Stephen’s Statements A little bit of everything from Stephen Duncan Jr, a Software Developer in Portland, Oregon

Saturday, June 26, 2004

“Crazy” Ideas on Government: Episode I

This will be a ongoing topic. This isn't really about political issues. This is about structure of government: philosophy and civics. It's about ideas that generally don't receive much discussion in that civics class you probably took in high school.

Proposal: All national elected government positions should be voted for by the whole population, rather than on a by-state basis.

Reasoning: While federalism has its purposes, the representation by states was primarily a product of the fact that, at the time of the founding of our nation, individual states did have some sovereignty. They could easily have decided not to join the Union without a constitution that respected that sovereignty. In modern times, however, the national government is now where people primarily look to fulfill the necessary roles a government performs. People move more, and feel tied to their state less. People participate and are interested in the national government far more than state or local governments.

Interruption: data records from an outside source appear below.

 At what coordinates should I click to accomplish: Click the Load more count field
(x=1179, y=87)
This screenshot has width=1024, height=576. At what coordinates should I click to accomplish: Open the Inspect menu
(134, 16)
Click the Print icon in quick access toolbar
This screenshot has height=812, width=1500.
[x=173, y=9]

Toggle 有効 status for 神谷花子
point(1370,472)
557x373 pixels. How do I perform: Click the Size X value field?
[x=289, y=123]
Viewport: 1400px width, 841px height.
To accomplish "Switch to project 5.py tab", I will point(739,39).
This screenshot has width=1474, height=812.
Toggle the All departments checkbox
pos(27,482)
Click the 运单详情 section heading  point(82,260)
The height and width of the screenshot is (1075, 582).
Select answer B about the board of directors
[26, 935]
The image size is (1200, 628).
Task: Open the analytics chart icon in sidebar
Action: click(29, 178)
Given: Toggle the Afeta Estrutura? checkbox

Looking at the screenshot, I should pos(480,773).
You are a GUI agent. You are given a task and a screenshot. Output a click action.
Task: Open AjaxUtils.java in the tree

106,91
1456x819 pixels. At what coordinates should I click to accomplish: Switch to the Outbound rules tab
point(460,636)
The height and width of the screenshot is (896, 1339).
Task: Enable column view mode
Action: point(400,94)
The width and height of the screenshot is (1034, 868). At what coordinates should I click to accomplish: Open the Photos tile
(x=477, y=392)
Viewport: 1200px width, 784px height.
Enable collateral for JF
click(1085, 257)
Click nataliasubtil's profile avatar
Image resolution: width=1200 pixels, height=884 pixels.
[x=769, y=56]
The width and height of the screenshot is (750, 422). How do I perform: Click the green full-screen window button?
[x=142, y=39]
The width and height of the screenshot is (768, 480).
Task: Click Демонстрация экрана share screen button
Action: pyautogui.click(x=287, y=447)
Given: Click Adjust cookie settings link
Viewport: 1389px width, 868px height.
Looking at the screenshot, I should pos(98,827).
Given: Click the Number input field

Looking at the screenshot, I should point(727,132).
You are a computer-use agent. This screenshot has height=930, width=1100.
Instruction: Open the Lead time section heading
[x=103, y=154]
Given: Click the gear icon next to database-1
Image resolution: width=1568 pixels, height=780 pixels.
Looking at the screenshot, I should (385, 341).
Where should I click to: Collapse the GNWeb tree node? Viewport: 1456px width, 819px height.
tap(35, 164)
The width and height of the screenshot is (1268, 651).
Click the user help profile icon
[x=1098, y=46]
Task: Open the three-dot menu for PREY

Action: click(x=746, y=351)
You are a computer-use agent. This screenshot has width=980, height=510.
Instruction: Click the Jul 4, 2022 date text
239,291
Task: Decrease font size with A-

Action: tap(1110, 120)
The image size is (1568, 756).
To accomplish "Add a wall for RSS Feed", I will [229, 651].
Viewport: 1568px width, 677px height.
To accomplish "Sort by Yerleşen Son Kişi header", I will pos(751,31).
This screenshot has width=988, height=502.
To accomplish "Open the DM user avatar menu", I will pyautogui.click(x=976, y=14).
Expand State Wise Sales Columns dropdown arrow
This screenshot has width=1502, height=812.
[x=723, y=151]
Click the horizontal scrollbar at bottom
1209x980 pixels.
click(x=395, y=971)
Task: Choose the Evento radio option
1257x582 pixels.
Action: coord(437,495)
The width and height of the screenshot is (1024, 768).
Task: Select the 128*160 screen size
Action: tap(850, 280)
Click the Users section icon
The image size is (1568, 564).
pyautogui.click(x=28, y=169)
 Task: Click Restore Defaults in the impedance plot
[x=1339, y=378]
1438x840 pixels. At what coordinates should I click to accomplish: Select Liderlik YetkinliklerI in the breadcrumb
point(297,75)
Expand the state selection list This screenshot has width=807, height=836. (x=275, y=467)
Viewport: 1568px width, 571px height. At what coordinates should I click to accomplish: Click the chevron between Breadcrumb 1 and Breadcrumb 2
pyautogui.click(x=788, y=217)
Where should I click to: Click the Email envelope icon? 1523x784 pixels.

Advantages: Potentially, a significant decrease in localized pork-barrel projects. It would free congressman to vote for what's best for the nation, not what's best for their home state/district. It might also increase voter interest in elections for positions other than President, as people mostly on pay attention to national politics.

Disadvantages: Too hard for voters to know everything about the candidates. The media attention that makes a presidential race work in America can't possibly be stretched across all members of congress being elected in a given election.

Compromise: It's clearly too far-fetched to elect our Representatives at-large. Senators, however, might be feasible. A Senator was initially intended to be a representative more of their state government than of the people, but since the Constitution was amended to proscribe direct election of Senators, that purpose no longer applies. So why not know make the Senate the chamber of congress representing the people nationally, rather than by state? Obviously, a lot of theory work on how apportionment should go with this change would be required. At a minimum, I think some number of senators, perhaps additional ones, should be at-large national senators, rather than representatives of a particular state.

Tuesday, June 8, 2004

OS Consistency?

How important is it for an application to be consistent with the native Operating System? And exactly what does that mean?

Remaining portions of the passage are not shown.